**Data records**
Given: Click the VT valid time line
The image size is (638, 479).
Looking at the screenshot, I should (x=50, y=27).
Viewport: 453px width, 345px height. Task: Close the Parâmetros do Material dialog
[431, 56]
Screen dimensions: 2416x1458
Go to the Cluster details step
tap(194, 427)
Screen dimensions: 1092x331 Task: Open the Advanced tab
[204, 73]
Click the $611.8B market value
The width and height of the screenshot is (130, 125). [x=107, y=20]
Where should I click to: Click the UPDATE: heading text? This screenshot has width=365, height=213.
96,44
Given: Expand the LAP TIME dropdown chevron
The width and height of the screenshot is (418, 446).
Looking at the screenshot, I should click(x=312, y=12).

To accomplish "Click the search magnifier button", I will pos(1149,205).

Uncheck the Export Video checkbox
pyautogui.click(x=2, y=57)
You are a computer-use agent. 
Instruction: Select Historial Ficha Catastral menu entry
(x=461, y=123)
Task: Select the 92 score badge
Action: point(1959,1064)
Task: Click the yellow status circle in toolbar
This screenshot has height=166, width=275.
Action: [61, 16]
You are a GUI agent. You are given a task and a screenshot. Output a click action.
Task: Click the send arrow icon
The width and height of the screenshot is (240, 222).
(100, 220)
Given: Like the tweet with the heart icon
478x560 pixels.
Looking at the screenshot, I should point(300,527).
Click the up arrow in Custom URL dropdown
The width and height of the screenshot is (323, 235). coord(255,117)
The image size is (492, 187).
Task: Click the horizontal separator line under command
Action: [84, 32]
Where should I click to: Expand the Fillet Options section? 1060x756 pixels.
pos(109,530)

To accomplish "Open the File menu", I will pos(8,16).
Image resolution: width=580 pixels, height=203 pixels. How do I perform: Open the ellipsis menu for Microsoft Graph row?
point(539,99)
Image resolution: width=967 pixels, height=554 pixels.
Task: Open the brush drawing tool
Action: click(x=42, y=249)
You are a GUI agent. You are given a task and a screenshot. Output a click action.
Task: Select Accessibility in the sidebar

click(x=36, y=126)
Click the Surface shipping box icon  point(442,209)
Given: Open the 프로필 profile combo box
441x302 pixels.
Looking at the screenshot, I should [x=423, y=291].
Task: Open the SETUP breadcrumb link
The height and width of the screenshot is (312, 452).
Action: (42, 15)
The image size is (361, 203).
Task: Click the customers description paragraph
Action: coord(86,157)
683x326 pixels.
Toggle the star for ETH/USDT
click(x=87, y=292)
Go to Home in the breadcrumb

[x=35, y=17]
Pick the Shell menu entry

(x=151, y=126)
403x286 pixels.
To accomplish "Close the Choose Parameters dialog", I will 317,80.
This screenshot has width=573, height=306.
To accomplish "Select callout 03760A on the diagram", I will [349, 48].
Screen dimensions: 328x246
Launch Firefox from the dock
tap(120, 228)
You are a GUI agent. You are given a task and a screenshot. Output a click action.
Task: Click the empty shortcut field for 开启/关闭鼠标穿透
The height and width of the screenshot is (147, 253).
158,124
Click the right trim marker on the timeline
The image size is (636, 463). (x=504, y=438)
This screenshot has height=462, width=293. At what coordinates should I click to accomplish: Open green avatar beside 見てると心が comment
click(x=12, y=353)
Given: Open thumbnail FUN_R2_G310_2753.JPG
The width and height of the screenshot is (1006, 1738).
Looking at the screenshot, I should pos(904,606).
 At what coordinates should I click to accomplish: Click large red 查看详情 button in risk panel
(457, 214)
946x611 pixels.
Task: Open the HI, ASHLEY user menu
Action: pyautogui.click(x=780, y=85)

**Goal of the exercise**
State how many lines of the entries include the word "will", giving that number by itself.

**Response box**
4